__Exercise goal__
Please set down only the lines running from the one with "Task: Click the 1 month free badge on Duo" through the last line of the entries, exactly as written and without any pictures.

===== The records =====

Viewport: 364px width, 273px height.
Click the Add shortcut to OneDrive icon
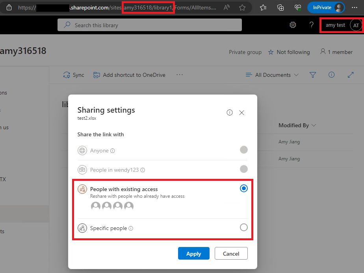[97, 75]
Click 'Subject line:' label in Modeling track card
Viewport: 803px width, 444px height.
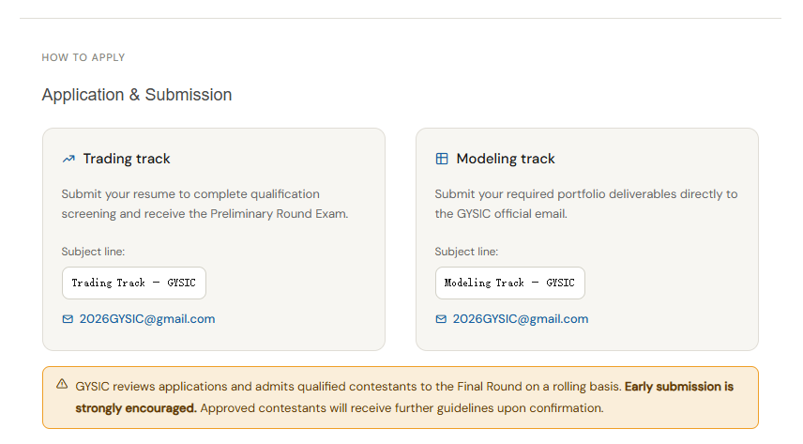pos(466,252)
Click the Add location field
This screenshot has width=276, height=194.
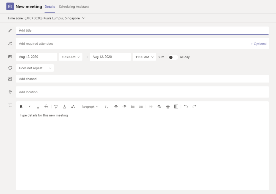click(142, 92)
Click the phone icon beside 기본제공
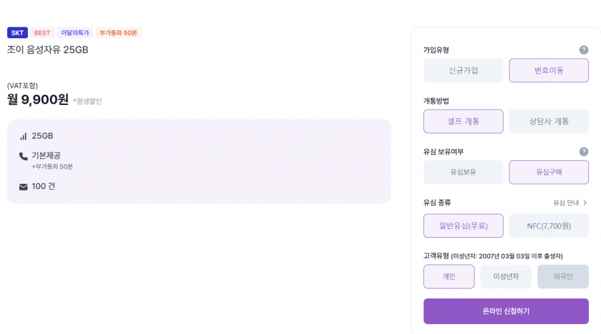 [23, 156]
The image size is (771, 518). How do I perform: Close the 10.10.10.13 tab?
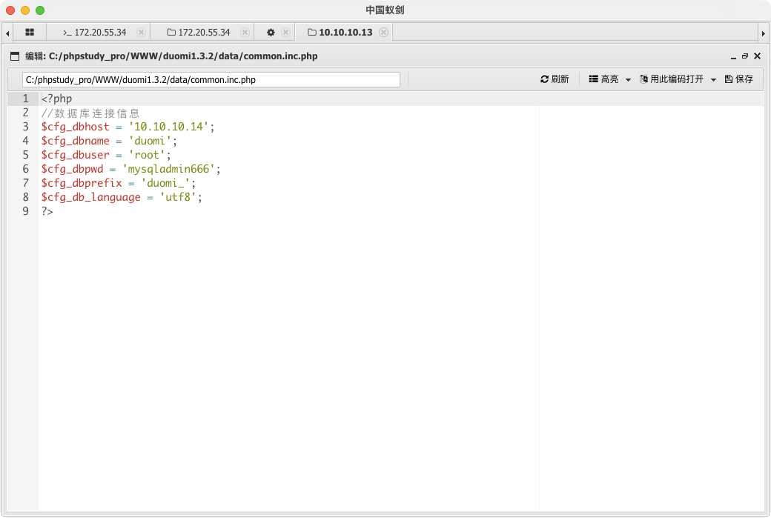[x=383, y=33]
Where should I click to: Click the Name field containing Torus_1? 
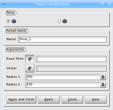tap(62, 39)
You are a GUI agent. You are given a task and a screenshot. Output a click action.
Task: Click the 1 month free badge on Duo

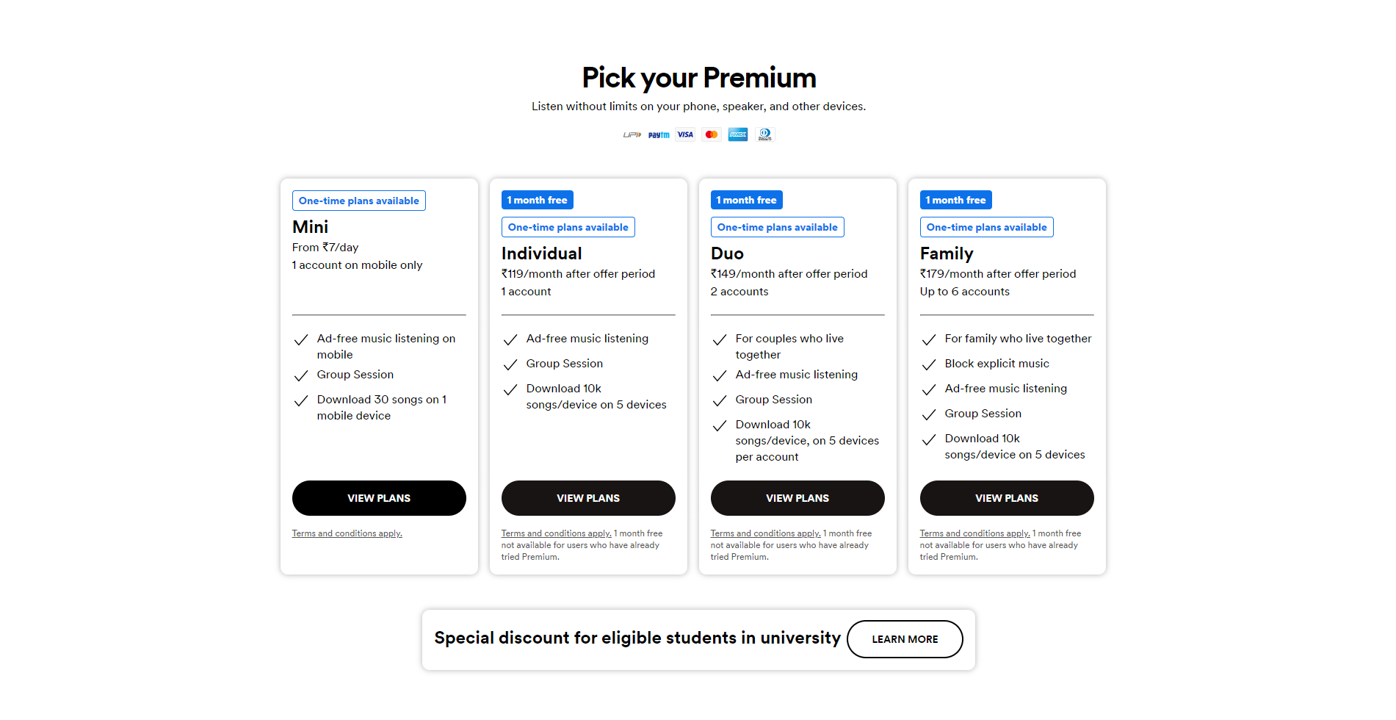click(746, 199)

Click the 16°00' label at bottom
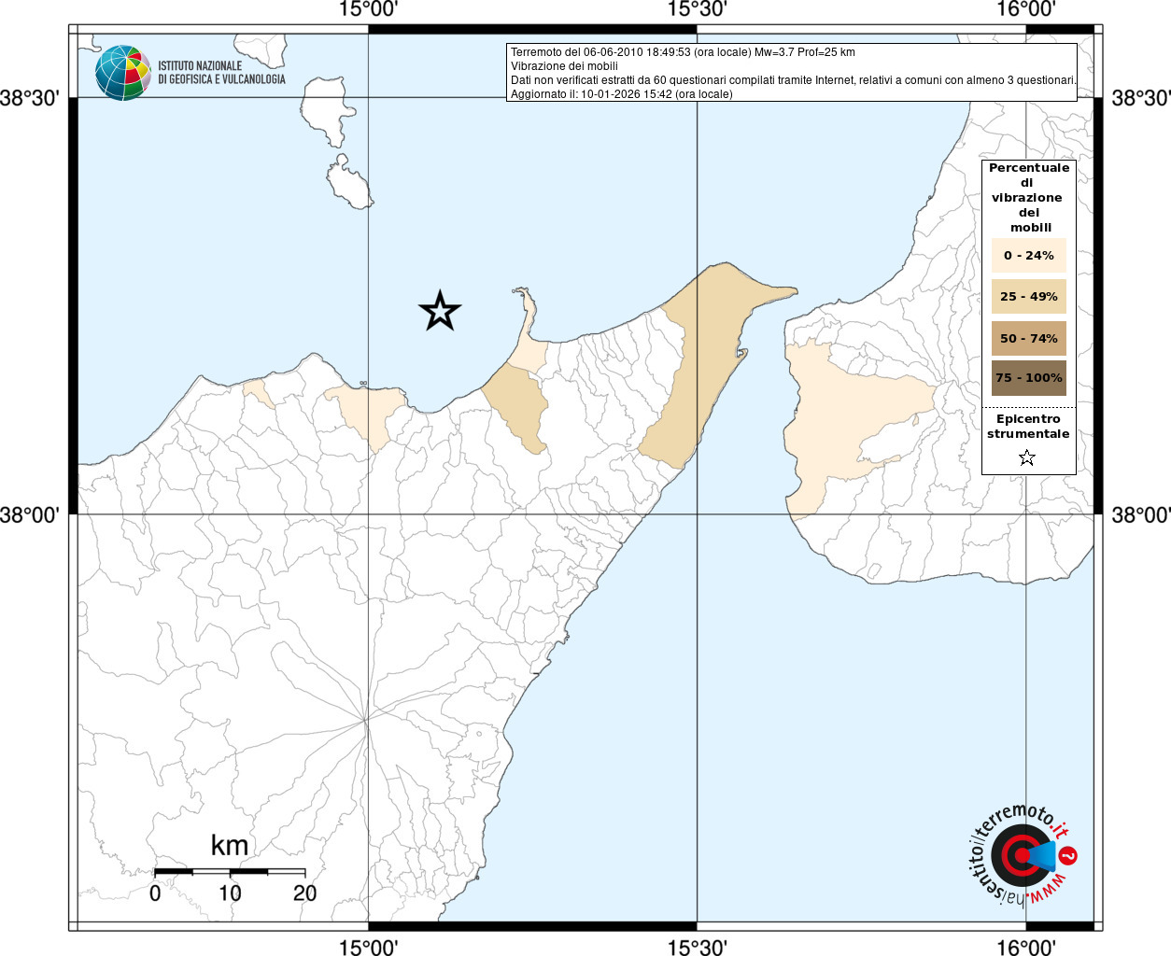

=====

__Solution to the exercise__
Task: Click the 1 month free badge on Duo

click(746, 199)

Click the 16°00' label at bottom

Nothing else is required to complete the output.